● **УСЛОВИЕ ЗАДАНИЯ**: Выпишите дословно все пункты, приведенные ниже. Изображения в ответ не включайте.

================================

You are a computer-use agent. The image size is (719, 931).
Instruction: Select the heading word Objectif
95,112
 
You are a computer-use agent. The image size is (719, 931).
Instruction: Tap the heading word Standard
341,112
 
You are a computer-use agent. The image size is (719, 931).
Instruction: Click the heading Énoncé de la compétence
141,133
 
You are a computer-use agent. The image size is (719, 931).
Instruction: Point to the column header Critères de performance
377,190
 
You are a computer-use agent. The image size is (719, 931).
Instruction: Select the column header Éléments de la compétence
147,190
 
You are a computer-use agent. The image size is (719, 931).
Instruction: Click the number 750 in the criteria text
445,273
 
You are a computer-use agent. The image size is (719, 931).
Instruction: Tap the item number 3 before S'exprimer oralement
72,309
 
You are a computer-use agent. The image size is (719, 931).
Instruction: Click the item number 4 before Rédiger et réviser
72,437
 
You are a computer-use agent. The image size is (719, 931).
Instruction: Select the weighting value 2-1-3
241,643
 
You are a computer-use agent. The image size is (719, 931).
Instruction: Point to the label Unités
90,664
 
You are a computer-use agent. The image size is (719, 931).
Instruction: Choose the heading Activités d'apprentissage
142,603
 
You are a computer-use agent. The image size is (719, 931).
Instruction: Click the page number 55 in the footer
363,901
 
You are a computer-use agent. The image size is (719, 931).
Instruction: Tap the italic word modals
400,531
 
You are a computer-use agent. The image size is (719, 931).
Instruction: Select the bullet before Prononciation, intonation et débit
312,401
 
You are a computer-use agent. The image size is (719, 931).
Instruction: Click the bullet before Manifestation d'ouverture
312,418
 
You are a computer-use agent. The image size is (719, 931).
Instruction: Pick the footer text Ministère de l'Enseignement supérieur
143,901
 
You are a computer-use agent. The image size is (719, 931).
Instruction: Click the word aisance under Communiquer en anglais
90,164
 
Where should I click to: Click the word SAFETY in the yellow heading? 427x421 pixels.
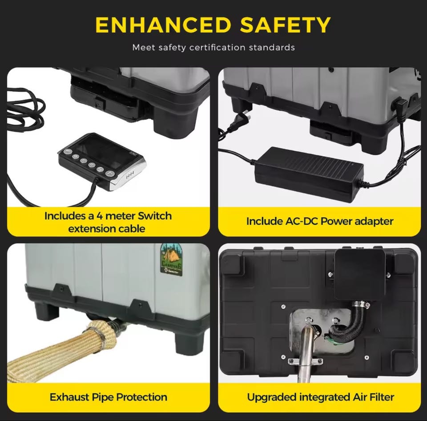(x=286, y=25)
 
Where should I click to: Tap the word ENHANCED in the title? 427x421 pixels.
(x=163, y=25)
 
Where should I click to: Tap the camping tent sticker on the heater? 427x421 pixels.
(x=171, y=259)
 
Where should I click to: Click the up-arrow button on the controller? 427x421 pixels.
(x=110, y=174)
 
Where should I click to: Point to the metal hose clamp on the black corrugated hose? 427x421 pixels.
(x=360, y=304)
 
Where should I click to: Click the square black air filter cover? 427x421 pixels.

================================

● **ОТВЕТ К ЗАДАНИЮ**:
You are a computer-use agent. The image size is (719, 931).
Instruction: Select the heading word Objectif
95,112
 
You are a computer-use agent. The image size is (719, 931).
Instruction: Tap the heading word Standard
341,112
 
You are a computer-use agent. The image size is (719, 931).
Instruction: Click the heading Énoncé de la compétence
141,133
 
You are a computer-use agent. The image size is (719, 931).
Instruction: Point to the column header Critères de performance
377,190
 
You are a computer-use agent. The image size is (719, 931).
Instruction: Select the column header Éléments de la compétence
147,190
 
You are a computer-use agent. The image size is (719, 931).
Instruction: Click the number 750 in the criteria text
445,273
 
You are a computer-use agent. The image size is (719, 931).
Instruction: Tap the item number 3 before S'exprimer oralement
72,309
 
You are a computer-use agent. The image size is (719, 931).
Instruction: Click the item number 4 before Rédiger et réviser
72,437
 
You are a computer-use agent. The image size is (719, 931).
Instruction: Select the weighting value 2-1-3
241,643
 
You are a computer-use agent. The image size is (719, 931).
Instruction: Point to the label Unités
90,664
 
You are a computer-use agent. The image size is (719, 931).
Instruction: Choose the heading Activités d'apprentissage
142,603
 
You are a computer-use agent. The image size is (719, 931).
Instruction: Click the page number 55 in the footer
363,901
 
You are a computer-use agent. The image size is (719, 931).
Instruction: Tap the italic word modals
400,531
 
You are a computer-use agent. The image size is (719, 931).
Instruction: Select the bullet before Prononciation, intonation et débit
312,401
 
You are a computer-use agent. The image size is (719, 931).
Instruction: Click the bullet before Manifestation d'ouverture
312,418
 
You are a computer-use agent. The image size is (719, 931).
Instruction: Pick the footer text Ministère de l'Enseignement supérieur
143,901
 
You are a computer-use agent. The image size is (719, 931).
Instruction: Click the word aisance under Communiquer en anglais
90,164
 
Where should I click to: Click the word SAFETY in the yellow heading? 427x421 pixels.
(x=286, y=25)
 
Where should I click to: Tap the word ENHANCED in the title? 427x421 pixels.
(x=163, y=25)
 
Where should I click to: Tap the camping tent sticker on the heater? 427x421 pixels.
(x=171, y=259)
 
Where should I click to: Click the up-arrow button on the controller? 427x421 pixels.
(x=110, y=174)
 
Where should I click to: Point to the metal hose clamp on the black corrugated hose? 427x421 pixels.
(x=360, y=304)
 
Where should I click to: Click the square black air filter cover? 427x421 pixels.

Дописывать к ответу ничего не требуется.